Saved data entries:
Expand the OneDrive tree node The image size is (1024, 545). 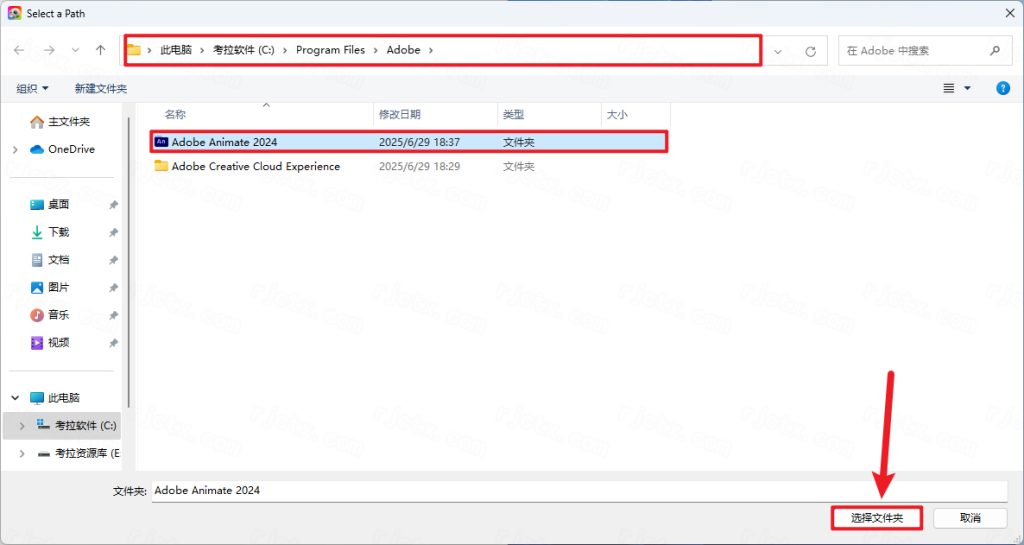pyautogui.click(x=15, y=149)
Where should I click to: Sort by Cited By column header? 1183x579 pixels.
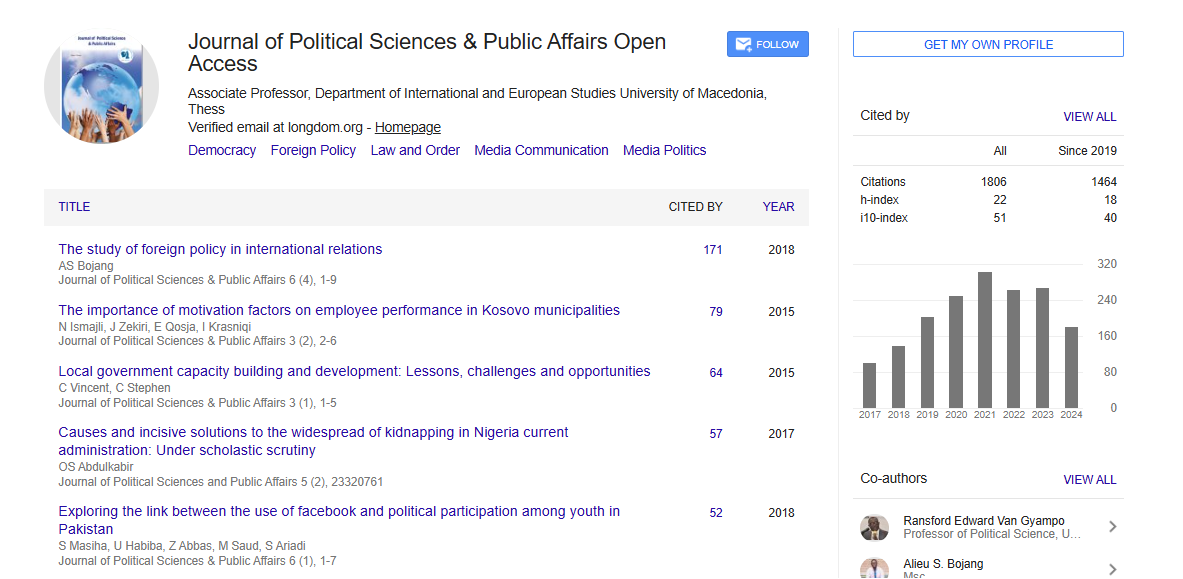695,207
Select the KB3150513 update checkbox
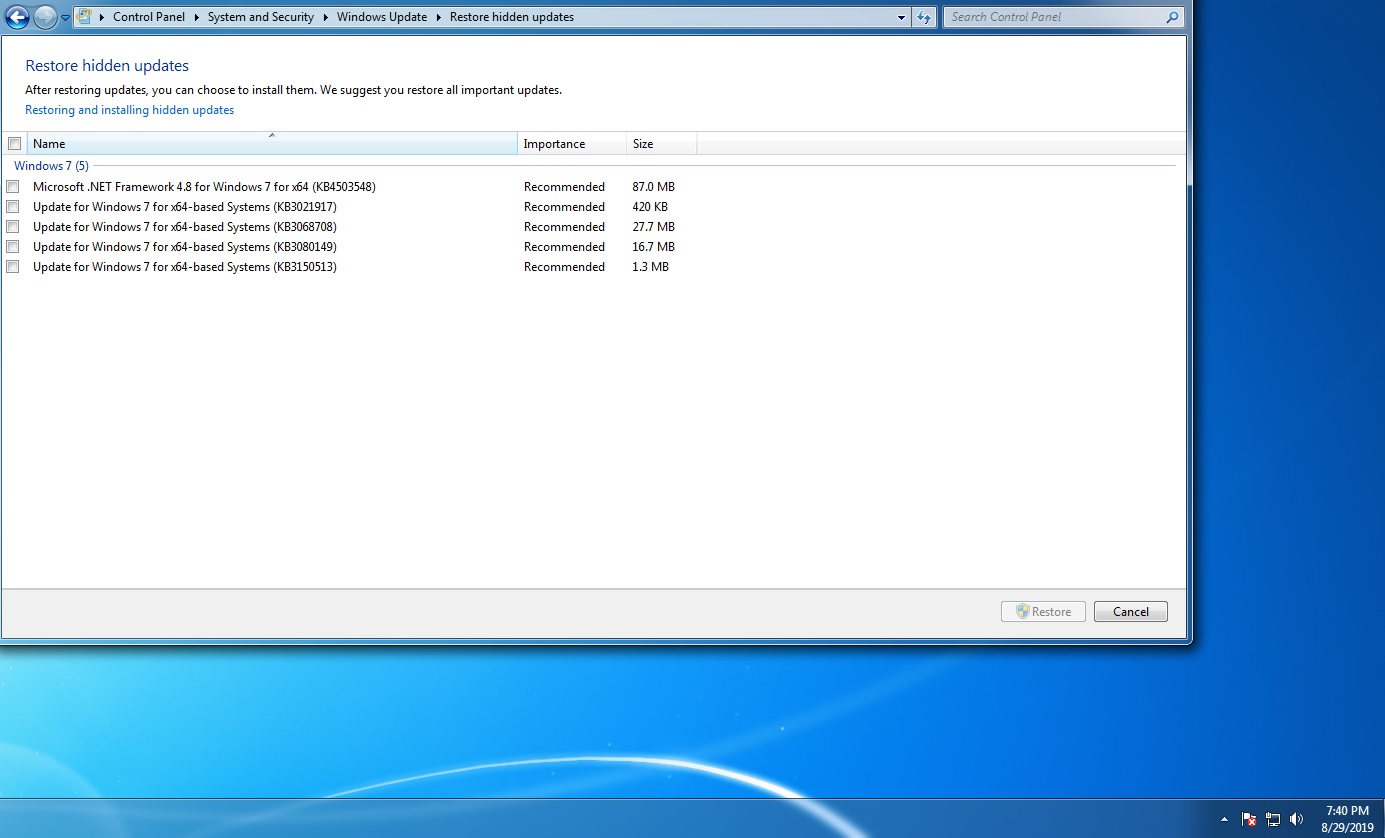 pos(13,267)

• EXERCISE OBJECTIVE: Leave out the pictures, and retype exactly the lines from the one containing "Where should I" through the last line of the data above, no more and no less.

• COMPLETED TASK:
Where should I click to: Sort by Cited By column header? 1183x579 pixels.
695,207
Select the KB3150513 update checkbox
 pos(13,267)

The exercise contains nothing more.